• **Work instructions**:
Pictures appear in the records below; write out everything else exactly.
%%
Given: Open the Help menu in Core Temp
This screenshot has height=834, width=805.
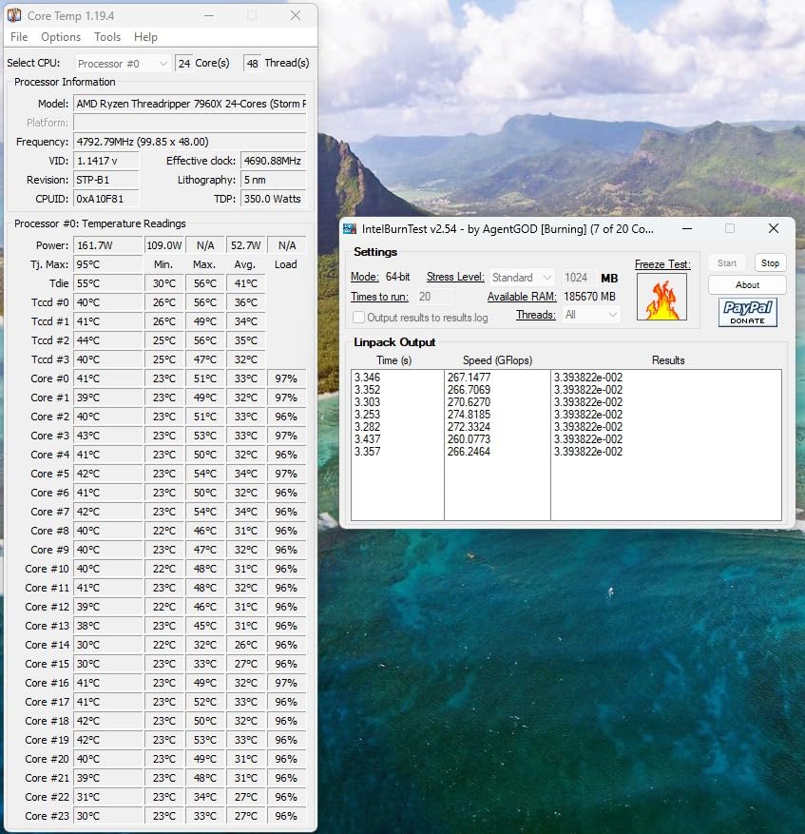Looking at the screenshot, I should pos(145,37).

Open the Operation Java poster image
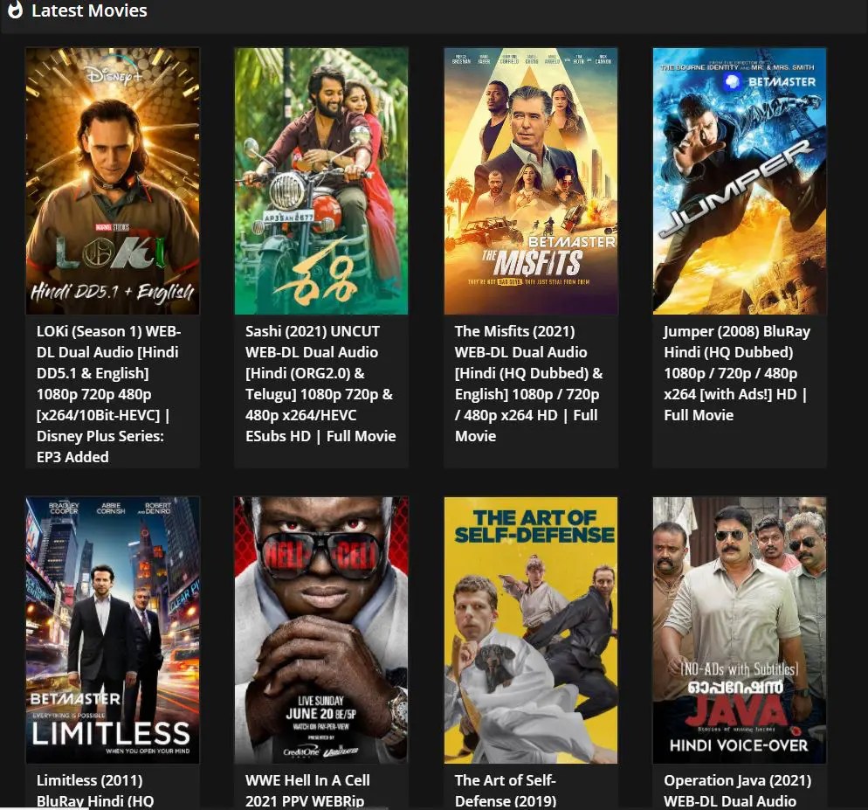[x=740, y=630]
%%
• **Solution to the exercise**:
Given: Open the Help menu in Core Temp
This screenshot has height=834, width=805.
Looking at the screenshot, I should pos(145,37).

Open the Operation Java poster image
[x=740, y=630]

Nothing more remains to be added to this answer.